Etienne Dumont

CRITIQUE D'ART

Né en 1948, Etienne Dumont a fait à Genève des études qui lui ont été peu utiles. Latin, grec, droit. Juriste raté, il a bifurqué vers le journalisme. Le plus souvent aux rubriques culturelles, il a travaillé de mars 1974 à mai 2013 à la "Tribune de Genève", en commençant par parler de cinéma. Sont ensuite venus les beaux-arts et les livres. A part ça, comme vous pouvez le voir, rien à signaler.

Le Havre détruit sa gare maritime, alors même que la ville est classée par l'Unesco

Depuis 2005, la cité est protégée en raison de son exceptionnel patrimoine des années 1950. Le bâtiment se voit sacrifié à l'industrie grâce à des silences politiques.

Le hall de la gare au moment de son inauguration.

Crédits: Estel, La Tribune de l'art 2020.

C’est une étrange affaire. Pour tout dire, il s’agit en fait d’une sale affaire. J’ai lu la chose dans «La Tribune de l’Art» du mardi 2 juin. Rédacteur en chef du journal en ligne et rédacteur tout court de l’article en question, Didier Rykner se scandalisait à juste titre d’une démolition en cours au Havre. Le défenseur du patrimoine a appris le dimanche 31 mai que la gare maritime transatlantique, chef-d’œuvre de l’Art Déco tardif serait détruite. Le mardi 2, les travaux avaient déjà commencé, sans que nul ne puisse s’y opposer.
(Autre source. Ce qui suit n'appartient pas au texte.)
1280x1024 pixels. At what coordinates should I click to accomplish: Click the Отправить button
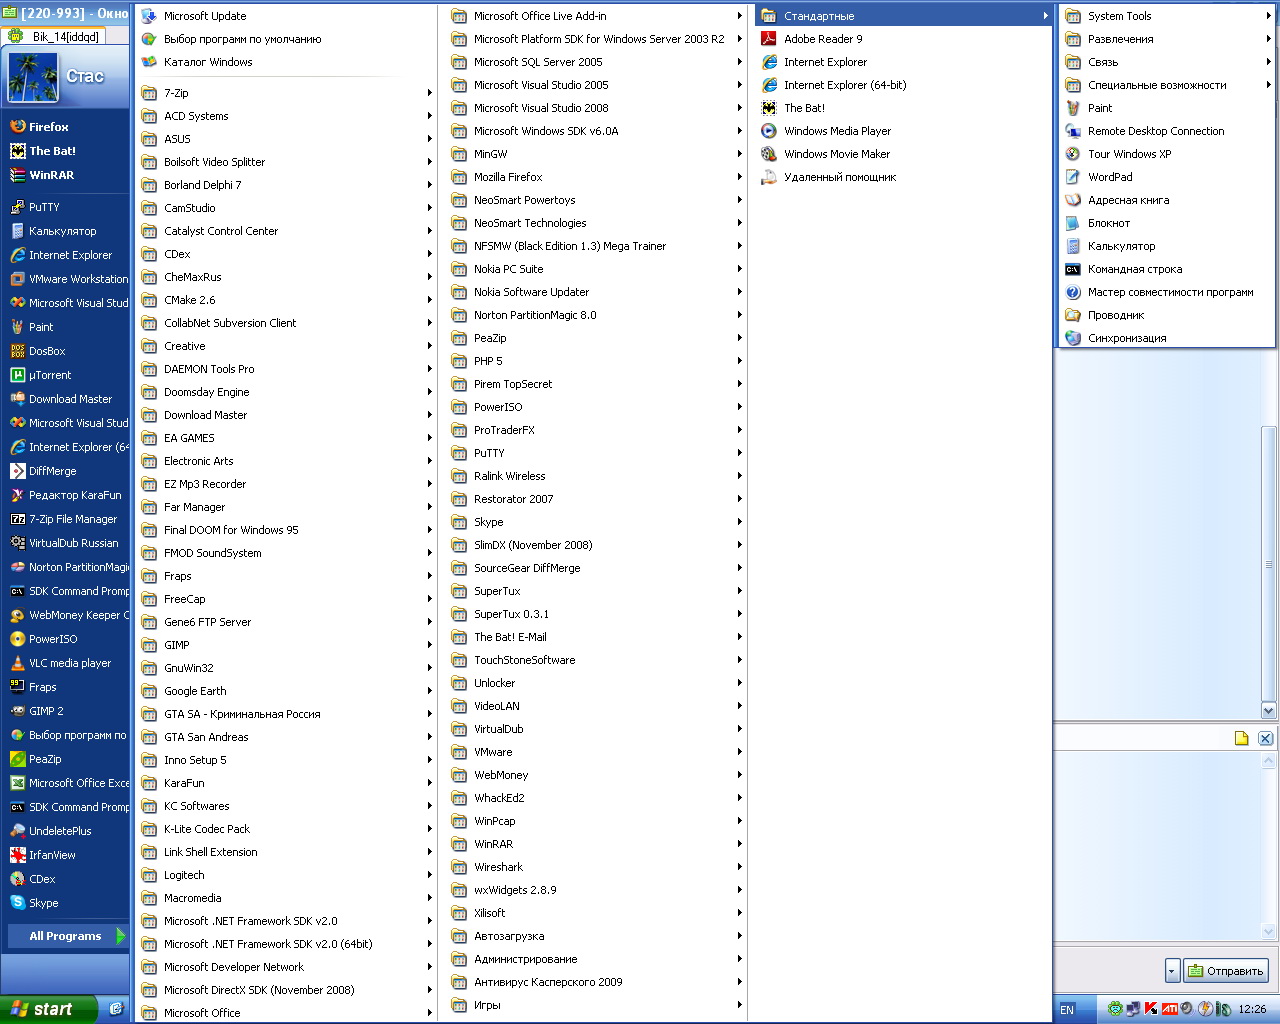click(x=1226, y=971)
Il est vrai que le lieu était menacé depuis six ans au moins. Dès 2014, on savait que le bâtiment se verrait sacrifié «si Areva confirme son implantation au Havre.» La société n’y vient aujourd’hui pas elle-même, mais par le biais de son associée Siemens Gamesa. Celle-ci va y construire une fabrique d’éolienne off-shore. Une autre plaie esthétique pour différents sites…

La chose peut d’autant plus surprendre que Le Havre a été classé en 2005 au Patrimoine de l’Unesco. Entièrement refaite après les destructions de 1944 sous la direction d’Auguste Perret, la ville constitue en effet un témoin capital de la reconstruction d’après-guerre en Normandie. La gare faisait partie de cet effort. Elle venait remplacer un édifice construit par l’architecte Urbain Cassan en 1935. C’est du reste le même Urbain Cassan qui avait élevé le nouveau, avec deux consignes à respecter. Il lui fallait faire sobre à l’extérieur afin de «ne pas heurter les Havrais mal logés.» Et paraître riche à l’intérieur pour impressionner favorablement les voyageurs aisés. D’où un décor sculpté par Saupique, Bourdet et Chauvenet d’un goût classique. Le modernisme pur et dur ne s’était pas encore imposé.

Imbroglio ministériel

Tout cela disparaît en ce moment sous la pioche. Nul ne sait si les reliefs, les boiseries et les luxueuses ferronneries seront ou non conservés. L’impunité restera de toutes matière totale. Qui oserait crier au vandalisme? L’actuel maire du Havre est un certain Edouard Philippe, par ailleurs premier ministre. Celui de la Culture ne va en aucun cas intervenir. Frank Riester s’est révélé une nouvelle fois transparent. Quant à l’actuelle responsable de l’Unesco Audrey Azoulay, elle a été nommée en tant que créature de François Hollande, auquel elle avait servi de vague ministre de la Culture alors que le président terminait laborieusement son règne. La boucle se retrouve ainsi bouclée. La gare maritime se doit de tomber à l’eau.